* **Aim of the task**:
Only one stretch of the records below is wanted: the lines from the one holding "Click the Apps" through the one holding "This screenshot has width=1115, height=743.". Return it exactly, both ends included.

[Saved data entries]
+++++

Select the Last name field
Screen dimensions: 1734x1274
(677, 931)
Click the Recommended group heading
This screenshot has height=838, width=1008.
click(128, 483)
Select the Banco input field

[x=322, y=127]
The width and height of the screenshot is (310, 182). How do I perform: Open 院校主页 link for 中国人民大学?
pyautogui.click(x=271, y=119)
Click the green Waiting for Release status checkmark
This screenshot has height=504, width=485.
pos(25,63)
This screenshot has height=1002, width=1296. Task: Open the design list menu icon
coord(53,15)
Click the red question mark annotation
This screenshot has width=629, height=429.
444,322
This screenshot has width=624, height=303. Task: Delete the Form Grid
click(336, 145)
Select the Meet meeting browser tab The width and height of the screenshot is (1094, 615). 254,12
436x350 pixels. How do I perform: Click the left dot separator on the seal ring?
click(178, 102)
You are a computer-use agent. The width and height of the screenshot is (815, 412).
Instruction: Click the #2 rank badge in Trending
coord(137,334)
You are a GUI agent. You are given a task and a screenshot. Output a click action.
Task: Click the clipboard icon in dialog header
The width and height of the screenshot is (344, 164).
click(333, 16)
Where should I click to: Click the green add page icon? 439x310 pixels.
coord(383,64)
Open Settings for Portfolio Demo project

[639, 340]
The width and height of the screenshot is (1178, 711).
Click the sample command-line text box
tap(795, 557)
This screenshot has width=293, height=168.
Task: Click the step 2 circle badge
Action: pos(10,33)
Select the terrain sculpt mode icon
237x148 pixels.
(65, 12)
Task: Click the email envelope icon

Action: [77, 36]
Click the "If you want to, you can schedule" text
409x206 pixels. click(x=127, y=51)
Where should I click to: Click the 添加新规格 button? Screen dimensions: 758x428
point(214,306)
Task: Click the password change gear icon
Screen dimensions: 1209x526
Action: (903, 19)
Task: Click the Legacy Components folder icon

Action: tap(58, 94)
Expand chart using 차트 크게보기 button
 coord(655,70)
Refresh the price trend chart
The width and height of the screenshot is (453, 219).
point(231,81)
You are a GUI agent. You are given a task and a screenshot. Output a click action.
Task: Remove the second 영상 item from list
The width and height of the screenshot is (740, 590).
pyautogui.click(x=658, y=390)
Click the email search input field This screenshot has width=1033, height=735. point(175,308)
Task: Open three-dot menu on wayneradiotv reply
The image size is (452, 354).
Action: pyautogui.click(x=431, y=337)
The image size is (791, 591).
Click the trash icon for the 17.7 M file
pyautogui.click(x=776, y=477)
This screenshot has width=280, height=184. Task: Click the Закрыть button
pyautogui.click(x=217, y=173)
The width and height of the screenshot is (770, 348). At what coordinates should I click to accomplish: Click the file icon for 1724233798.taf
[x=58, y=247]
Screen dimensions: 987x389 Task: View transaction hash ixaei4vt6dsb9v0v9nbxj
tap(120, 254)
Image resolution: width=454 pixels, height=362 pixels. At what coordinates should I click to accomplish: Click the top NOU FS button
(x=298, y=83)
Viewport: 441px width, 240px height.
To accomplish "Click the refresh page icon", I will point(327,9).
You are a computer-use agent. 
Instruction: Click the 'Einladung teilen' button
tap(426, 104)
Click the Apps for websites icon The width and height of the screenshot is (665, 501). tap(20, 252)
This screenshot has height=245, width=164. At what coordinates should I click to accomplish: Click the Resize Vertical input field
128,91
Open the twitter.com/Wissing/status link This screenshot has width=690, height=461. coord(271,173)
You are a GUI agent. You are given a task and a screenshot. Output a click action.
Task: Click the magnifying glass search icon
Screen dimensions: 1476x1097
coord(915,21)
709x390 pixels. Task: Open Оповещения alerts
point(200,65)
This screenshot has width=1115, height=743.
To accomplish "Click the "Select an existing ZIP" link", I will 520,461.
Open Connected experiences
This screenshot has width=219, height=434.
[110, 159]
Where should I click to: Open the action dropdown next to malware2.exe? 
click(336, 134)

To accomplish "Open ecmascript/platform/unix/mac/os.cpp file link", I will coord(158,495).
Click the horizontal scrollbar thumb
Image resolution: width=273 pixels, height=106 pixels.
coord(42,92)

+++++

* **Task answer**:
Click the Apps for websites icon The width and height of the screenshot is (665, 501). tap(20, 252)
This screenshot has height=245, width=164. At what coordinates should I click to accomplish: Click the Resize Vertical input field
128,91
Open the twitter.com/Wissing/status link This screenshot has width=690, height=461. coord(271,173)
You are a GUI agent. You are given a task and a screenshot. Output a click action.
Task: Click the magnifying glass search icon
Screen dimensions: 1476x1097
coord(915,21)
709x390 pixels. Task: Open Оповещения alerts
point(200,65)
This screenshot has width=1115, height=743.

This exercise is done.